The idea here is to make use of recursion to fetch single rows in the most efficient way available, and then stop when the desired number has been reached. The assumption is that the source table is large compared to the number of rows fetched, and also that the number of distinct stocks is also reasonably large compared to the number fetched, or at least that at least 10 different stocks have updates in the most recent small fraction of the table.

The rather ugly subquery usage turns out to be required to prevent a full scan of the prices table on the final iteration of each recursive branch.

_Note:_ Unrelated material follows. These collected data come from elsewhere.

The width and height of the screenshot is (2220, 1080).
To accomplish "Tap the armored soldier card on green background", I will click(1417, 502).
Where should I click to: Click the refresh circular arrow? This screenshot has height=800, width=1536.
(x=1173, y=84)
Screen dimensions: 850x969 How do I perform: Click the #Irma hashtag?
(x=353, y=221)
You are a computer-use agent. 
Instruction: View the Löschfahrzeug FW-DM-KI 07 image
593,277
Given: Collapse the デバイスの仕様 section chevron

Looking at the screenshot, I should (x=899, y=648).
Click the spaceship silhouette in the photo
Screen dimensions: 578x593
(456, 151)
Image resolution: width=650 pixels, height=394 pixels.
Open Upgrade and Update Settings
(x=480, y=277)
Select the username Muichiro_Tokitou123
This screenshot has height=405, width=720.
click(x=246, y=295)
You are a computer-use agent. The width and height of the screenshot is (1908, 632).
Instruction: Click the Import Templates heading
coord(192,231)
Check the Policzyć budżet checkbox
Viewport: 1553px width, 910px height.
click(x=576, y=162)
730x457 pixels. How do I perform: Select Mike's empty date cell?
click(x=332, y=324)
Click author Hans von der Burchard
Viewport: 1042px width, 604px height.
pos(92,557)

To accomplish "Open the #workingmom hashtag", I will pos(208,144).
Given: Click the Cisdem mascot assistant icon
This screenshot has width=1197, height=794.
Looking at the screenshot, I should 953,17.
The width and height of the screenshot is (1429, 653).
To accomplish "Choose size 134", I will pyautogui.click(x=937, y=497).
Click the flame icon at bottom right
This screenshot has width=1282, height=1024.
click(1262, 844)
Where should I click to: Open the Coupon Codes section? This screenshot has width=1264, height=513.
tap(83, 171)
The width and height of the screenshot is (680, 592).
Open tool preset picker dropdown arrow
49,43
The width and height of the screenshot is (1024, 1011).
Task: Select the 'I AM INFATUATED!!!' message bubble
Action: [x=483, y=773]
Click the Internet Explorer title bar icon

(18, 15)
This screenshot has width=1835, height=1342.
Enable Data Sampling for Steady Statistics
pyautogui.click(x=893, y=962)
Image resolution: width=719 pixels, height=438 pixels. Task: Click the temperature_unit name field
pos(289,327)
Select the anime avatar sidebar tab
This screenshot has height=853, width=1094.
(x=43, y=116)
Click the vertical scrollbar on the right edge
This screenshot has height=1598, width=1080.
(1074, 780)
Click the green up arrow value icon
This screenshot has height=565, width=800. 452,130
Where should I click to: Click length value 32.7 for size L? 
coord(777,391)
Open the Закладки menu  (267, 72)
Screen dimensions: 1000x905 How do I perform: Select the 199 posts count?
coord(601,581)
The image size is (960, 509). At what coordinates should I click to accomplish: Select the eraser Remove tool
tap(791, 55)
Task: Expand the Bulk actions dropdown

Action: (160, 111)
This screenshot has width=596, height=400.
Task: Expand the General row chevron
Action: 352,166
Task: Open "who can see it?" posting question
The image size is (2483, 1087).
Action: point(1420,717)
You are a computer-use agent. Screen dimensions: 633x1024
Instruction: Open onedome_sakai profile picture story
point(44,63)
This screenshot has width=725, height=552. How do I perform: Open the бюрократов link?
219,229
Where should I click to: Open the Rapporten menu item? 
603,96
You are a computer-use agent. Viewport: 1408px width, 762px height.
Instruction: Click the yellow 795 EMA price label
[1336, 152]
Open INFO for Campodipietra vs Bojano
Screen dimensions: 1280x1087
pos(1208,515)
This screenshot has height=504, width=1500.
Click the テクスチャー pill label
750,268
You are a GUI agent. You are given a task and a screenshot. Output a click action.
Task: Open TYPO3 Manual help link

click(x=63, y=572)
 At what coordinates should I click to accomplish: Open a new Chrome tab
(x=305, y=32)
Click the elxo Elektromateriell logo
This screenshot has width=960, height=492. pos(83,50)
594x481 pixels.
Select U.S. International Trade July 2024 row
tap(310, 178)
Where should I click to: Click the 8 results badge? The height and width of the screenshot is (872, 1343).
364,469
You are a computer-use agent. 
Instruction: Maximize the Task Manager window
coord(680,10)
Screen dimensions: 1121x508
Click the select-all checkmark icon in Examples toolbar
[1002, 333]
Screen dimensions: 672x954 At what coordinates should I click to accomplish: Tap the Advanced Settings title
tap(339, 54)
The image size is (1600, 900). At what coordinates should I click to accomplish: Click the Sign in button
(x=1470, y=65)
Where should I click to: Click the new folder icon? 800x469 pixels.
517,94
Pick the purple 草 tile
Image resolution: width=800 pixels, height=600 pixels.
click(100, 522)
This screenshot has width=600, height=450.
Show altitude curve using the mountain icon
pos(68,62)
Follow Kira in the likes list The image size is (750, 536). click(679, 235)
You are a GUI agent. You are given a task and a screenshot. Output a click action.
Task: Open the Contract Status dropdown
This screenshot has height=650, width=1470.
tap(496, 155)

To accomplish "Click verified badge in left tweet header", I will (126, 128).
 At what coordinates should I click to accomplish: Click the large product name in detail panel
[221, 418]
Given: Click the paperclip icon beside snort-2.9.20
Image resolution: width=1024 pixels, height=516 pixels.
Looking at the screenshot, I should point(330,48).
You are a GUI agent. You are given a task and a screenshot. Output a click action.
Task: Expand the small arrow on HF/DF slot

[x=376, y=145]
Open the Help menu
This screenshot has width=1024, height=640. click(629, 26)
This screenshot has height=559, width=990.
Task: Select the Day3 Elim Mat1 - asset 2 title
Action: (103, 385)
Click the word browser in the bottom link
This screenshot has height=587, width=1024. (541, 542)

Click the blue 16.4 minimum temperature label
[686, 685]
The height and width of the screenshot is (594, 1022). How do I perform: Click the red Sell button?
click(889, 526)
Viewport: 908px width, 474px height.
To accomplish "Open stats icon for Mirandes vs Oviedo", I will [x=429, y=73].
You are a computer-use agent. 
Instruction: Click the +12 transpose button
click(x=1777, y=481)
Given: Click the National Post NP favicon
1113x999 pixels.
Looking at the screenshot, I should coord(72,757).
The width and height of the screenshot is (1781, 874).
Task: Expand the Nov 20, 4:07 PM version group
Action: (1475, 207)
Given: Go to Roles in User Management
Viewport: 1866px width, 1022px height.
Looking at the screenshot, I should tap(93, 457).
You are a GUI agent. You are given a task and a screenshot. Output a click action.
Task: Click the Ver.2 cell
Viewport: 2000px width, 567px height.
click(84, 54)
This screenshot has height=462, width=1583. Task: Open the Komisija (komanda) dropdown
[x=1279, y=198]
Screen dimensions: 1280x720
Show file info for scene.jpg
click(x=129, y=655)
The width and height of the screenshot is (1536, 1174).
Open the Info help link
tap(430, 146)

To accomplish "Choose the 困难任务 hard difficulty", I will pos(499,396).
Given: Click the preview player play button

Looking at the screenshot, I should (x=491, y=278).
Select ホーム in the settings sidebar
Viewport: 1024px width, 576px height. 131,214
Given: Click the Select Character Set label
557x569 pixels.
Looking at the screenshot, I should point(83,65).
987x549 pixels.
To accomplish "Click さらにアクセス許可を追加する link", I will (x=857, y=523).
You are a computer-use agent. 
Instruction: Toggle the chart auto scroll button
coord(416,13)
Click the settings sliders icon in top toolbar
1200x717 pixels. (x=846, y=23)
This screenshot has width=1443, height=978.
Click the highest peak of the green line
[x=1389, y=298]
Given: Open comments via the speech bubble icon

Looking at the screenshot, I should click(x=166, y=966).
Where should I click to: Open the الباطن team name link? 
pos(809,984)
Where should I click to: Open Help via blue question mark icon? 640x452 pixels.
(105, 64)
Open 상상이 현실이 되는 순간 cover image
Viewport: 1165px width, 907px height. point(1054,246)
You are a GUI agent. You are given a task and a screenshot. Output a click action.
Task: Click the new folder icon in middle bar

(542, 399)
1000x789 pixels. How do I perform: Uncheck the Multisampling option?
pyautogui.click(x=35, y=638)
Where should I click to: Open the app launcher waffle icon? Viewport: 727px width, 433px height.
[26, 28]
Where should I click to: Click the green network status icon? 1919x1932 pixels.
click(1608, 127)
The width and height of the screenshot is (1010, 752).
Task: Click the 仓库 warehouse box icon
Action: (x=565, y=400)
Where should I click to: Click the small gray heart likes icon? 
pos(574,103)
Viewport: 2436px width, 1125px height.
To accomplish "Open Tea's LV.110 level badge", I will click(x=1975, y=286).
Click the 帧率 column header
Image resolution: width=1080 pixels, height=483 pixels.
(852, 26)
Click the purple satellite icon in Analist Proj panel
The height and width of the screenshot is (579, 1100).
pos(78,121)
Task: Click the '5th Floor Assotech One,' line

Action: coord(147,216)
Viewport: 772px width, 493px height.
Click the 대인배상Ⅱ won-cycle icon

The following variation is for a "return the most recent 5 posts for each topic" query (however in 9.3+ there is a much simpler LATERAL solution without recursion):

with recursive
  rp as (select (p).*, 1 as rcount
           from (select (select p from posts p
                          where p.topic_id=t.topic_id
                          order by p.post_ts desc, p.post_id desc limit 1) as p
                   from topics t offset 0) s
                  where (p).post_id is not null
         union all
         select (p).*, s.rcount + 1
           from (select (select p from posts p
                          where p.topic_id=rp.topic_id
                            and (p.post_ts,p.post_id) < (rp.post_ts,rp.post_id)
                          order by p.post_ts desc, p.post_id desc limit 1) as p,
                        rp.rcount
                   from rp
                  where rp.rcount < 5 offset 0) s
          where (p).post_id is not null)
select * from rp;